═══ Material shown

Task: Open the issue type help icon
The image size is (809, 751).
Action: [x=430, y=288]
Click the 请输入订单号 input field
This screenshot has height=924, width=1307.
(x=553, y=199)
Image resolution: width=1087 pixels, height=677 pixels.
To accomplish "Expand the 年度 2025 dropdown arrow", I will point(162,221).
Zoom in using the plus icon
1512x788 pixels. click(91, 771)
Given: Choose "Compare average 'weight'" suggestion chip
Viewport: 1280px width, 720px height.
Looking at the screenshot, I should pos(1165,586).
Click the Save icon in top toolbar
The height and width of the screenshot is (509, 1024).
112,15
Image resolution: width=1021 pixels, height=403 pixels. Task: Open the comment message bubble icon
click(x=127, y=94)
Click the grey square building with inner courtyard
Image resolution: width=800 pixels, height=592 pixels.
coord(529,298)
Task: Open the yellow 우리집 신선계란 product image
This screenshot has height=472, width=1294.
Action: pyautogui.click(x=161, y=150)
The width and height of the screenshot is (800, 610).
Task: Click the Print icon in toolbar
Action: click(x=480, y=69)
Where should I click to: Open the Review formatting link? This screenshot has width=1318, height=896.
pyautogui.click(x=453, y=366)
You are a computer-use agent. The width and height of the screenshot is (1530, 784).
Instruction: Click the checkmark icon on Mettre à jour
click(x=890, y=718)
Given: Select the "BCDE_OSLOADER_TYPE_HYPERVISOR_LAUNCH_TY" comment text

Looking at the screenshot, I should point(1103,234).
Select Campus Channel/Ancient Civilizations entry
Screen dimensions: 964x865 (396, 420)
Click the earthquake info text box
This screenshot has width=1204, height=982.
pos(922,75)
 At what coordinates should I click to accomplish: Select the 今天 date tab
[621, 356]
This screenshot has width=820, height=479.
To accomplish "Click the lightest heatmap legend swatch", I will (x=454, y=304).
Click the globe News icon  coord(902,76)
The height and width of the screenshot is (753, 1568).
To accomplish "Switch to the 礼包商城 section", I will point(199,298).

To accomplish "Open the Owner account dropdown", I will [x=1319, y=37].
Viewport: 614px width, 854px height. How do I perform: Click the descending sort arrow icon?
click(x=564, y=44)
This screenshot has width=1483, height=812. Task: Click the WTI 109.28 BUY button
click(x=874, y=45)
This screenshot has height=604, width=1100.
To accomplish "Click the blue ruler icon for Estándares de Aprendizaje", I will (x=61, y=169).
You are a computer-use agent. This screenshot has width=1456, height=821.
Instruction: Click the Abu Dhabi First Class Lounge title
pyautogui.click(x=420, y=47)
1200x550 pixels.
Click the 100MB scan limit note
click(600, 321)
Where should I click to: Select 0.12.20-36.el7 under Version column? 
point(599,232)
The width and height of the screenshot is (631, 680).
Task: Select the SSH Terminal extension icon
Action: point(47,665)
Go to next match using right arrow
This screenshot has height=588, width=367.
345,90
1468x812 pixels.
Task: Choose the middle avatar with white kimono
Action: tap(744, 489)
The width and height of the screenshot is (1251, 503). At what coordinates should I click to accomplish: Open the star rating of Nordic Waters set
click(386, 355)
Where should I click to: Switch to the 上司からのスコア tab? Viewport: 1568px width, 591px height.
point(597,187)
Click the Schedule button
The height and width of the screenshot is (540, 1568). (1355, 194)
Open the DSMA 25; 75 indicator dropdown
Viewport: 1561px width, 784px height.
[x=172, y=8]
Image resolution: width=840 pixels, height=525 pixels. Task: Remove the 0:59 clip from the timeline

══════

Please convert every line of the records above into a JSON list of strings, one string per line, leaving out blank lines.

[
  "Task: Open the issue type help icon",
  "The image size is (809, 751).",
  "Action: [x=430, y=288]",
  "Click the 请输入订单号 input field",
  "This screenshot has height=924, width=1307.",
  "(x=553, y=199)",
  "Image resolution: width=1087 pixels, height=677 pixels.",
  "To accomplish \"Expand the 年度 2025 dropdown arrow\", I will point(162,221).",
  "Zoom in using the plus icon",
  "1512x788 pixels. click(91, 771)",
  "Given: Choose \"Compare average 'weight'\" suggestion chip",
  "Viewport: 1280px width, 720px height.",
  "Looking at the screenshot, I should pos(1165,586).",
  "Click the Save icon in top toolbar",
  "The height and width of the screenshot is (509, 1024).",
  "112,15",
  "Image resolution: width=1021 pixels, height=403 pixels. Task: Open the comment message bubble icon",
  "click(x=127, y=94)",
  "Click the grey square building with inner courtyard",
  "Image resolution: width=800 pixels, height=592 pixels.",
  "coord(529,298)",
  "Task: Open the yellow 우리집 신선계란 product image",
  "This screenshot has height=472, width=1294.",
  "Action: pyautogui.click(x=161, y=150)",
  "The width and height of the screenshot is (800, 610).",
  "Task: Click the Print icon in toolbar",
  "Action: click(x=480, y=69)",
  "Where should I click to: Open the Review formatting link? This screenshot has width=1318, height=896.",
  "pyautogui.click(x=453, y=366)",
  "You are a computer-use agent. The width and height of the screenshot is (1530, 784).",
  "Instruction: Click the checkmark icon on Mettre à jour",
  "click(x=890, y=718)",
  "Given: Select the \"BCDE_OSLOADER_TYPE_HYPERVISOR_LAUNCH_TY\" comment text",
  "Looking at the screenshot, I should point(1103,234).",
  "Select Campus Channel/Ancient Civilizations entry",
  "Screen dimensions: 964x865 (396, 420)",
  "Click the earthquake info text box",
  "This screenshot has width=1204, height=982.",
  "pos(922,75)",
  " At what coordinates should I click to accomplish: Select the 今天 date tab",
  "[621, 356]",
  "This screenshot has width=820, height=479.",
  "To accomplish \"Click the lightest heatmap legend swatch\", I will (x=454, y=304).",
  "Click the globe News icon  coord(902,76)",
  "The height and width of the screenshot is (753, 1568).",
  "To accomplish \"Switch to the 礼包商城 section\", I will point(199,298).",
  "To accomplish \"Open the Owner account dropdown\", I will [x=1319, y=37].",
  "Viewport: 614px width, 854px height. How do I perform: Click the descending sort arrow icon?",
  "click(x=564, y=44)",
  "This screenshot has width=1483, height=812. Task: Click the WTI 109.28 BUY button",
  "click(x=874, y=45)",
  "This screenshot has height=604, width=1100.",
  "To accomplish \"Click the blue ruler icon for Estándares de Aprendizaje\", I will (x=61, y=169).",
  "You are a computer-use agent. This screenshot has width=1456, height=821.",
  "Instruction: Click the Abu Dhabi First Class Lounge title",
  "pyautogui.click(x=420, y=47)",
  "1200x550 pixels.",
  "Click the 100MB scan limit note",
  "click(600, 321)",
  "Where should I click to: Select 0.12.20-36.el7 under Version column? ",
  "point(599,232)",
  "The width and height of the screenshot is (631, 680).",
  "Task: Select the SSH Terminal extension icon",
  "Action: point(47,665)",
  "Go to next match using right arrow",
  "This screenshot has height=588, width=367.",
  "345,90",
  "1468x812 pixels.",
  "Task: Choose the middle avatar with white kimono",
  "Action: tap(744, 489)",
  "The width and height of the screenshot is (1251, 503). At what coordinates should I click to accomplish: Open the star rating of Nordic Waters set",
  "click(386, 355)",
  "Where should I click to: Switch to the 上司からのスコア tab? Viewport: 1568px width, 591px height.",
  "point(597,187)",
  "Click the Schedule button",
  "The height and width of the screenshot is (540, 1568). (1355, 194)",
  "Open the DSMA 25; 75 indicator dropdown",
  "Viewport: 1561px width, 784px height.",
  "[x=172, y=8]",
  "Image resolution: width=840 pixels, height=525 pixels. Task: Remove the 0:59 clip from the timeline"
]